Dracula aka Bram Stoker’s Dracula (1992)

(On Cable TV, May 2016) My expectations were pleasantly exceeded by this Dracula’s grandiose and overdone take of Bram Stoker’s classic. I’m not sure what I was expecting, but the film’s blend of pre-digital special effects, unabashed naughtiness, over-the-top direction (thanks to Francis Ford Coppola), melodramatic acting and scenery-chewing restlessness made it feel remarkably fresh even twenty-five years later. Adapting the epistolary Stoker novel will always be difficult, but Dracula gives it a spirited go, with a blend of various techniques to evoke the letters of the original, operatic visuals, dramatic dialogue and go-for-broke modernity.
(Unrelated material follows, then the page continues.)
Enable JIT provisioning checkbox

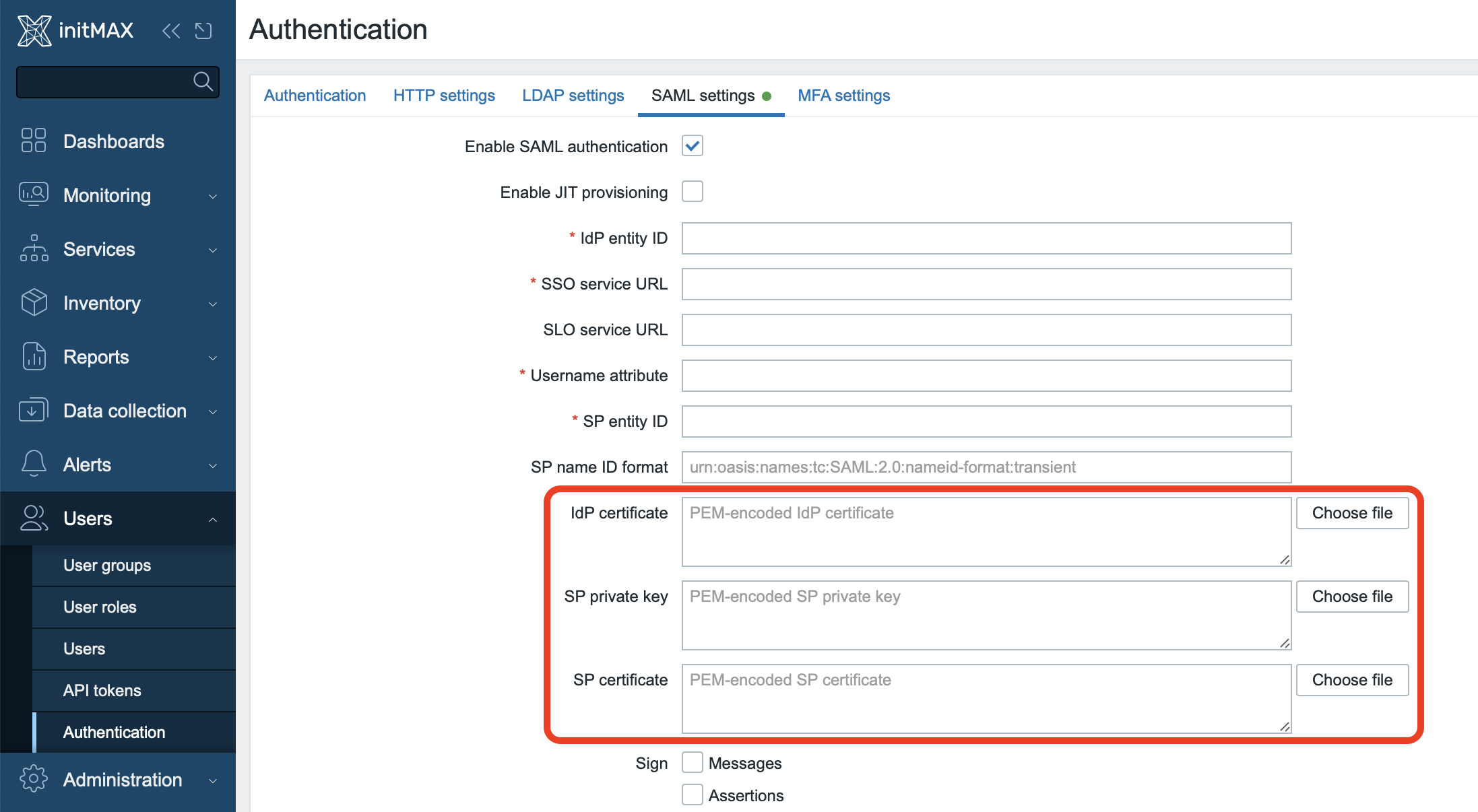[692, 192]
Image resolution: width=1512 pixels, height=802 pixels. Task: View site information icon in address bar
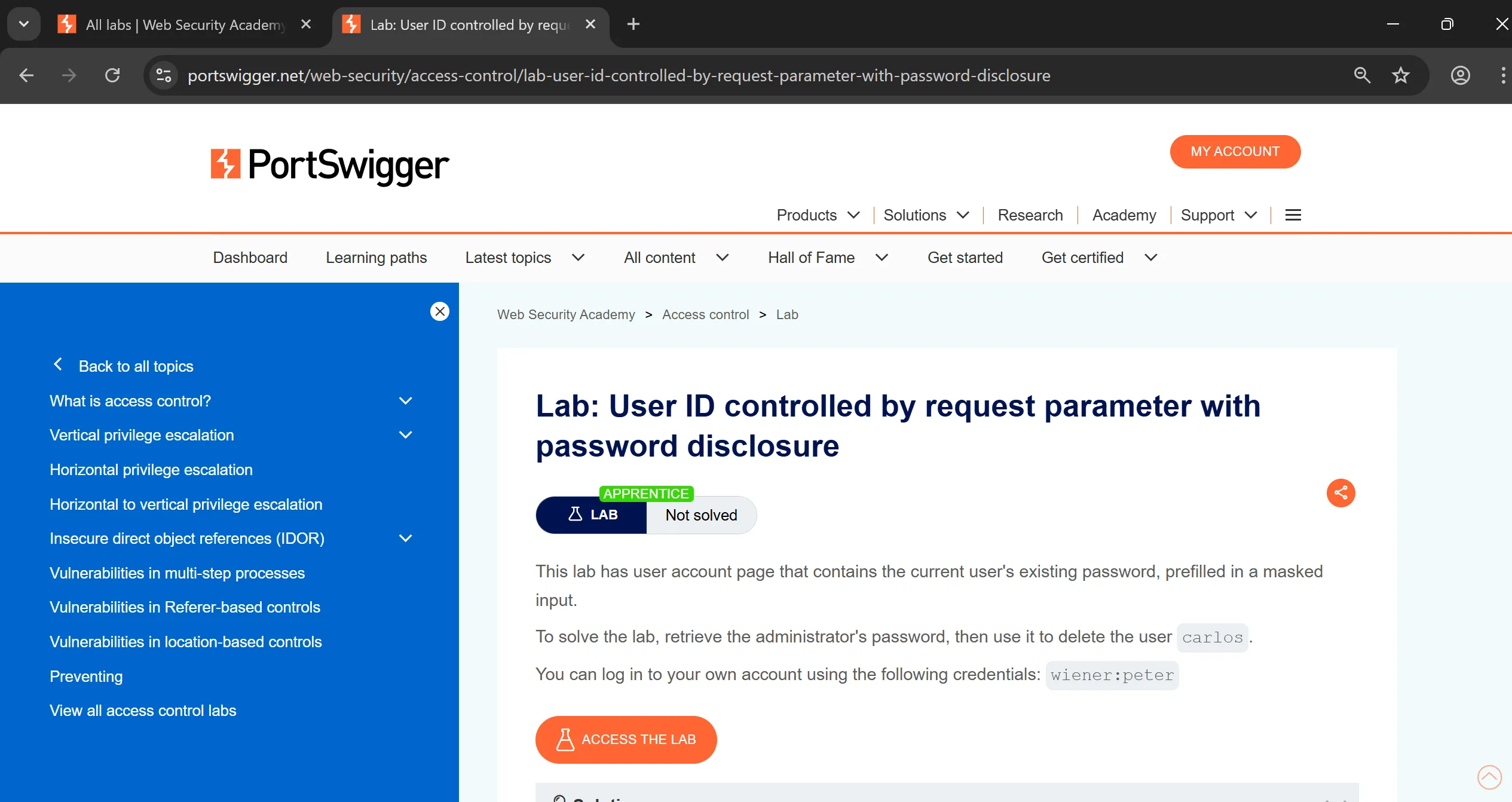tap(163, 75)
The special effects are made even better by the lack of a digital safety net, but Gary Oldman and Anthony Hopkins provide all of the film’s spectacle via consciously overdone acting. The film has far more sex appeal than I’d expected, laying bare the Victorian metaphors and double entendres that were in the novel, and making good use of Winona Ryder and Sadie Frost. (Plus, hey: an early role for Monica Bellucci.) The sour note here remains Keanu Reeves, earnest but sleepwalking though a role that demanded far more energy. Still, this Dracula is a lot of fun in its own devilish way, and it’s this eagerness to be as flamboyant as possible that makes the film still well worth seeing a quarter of a century later.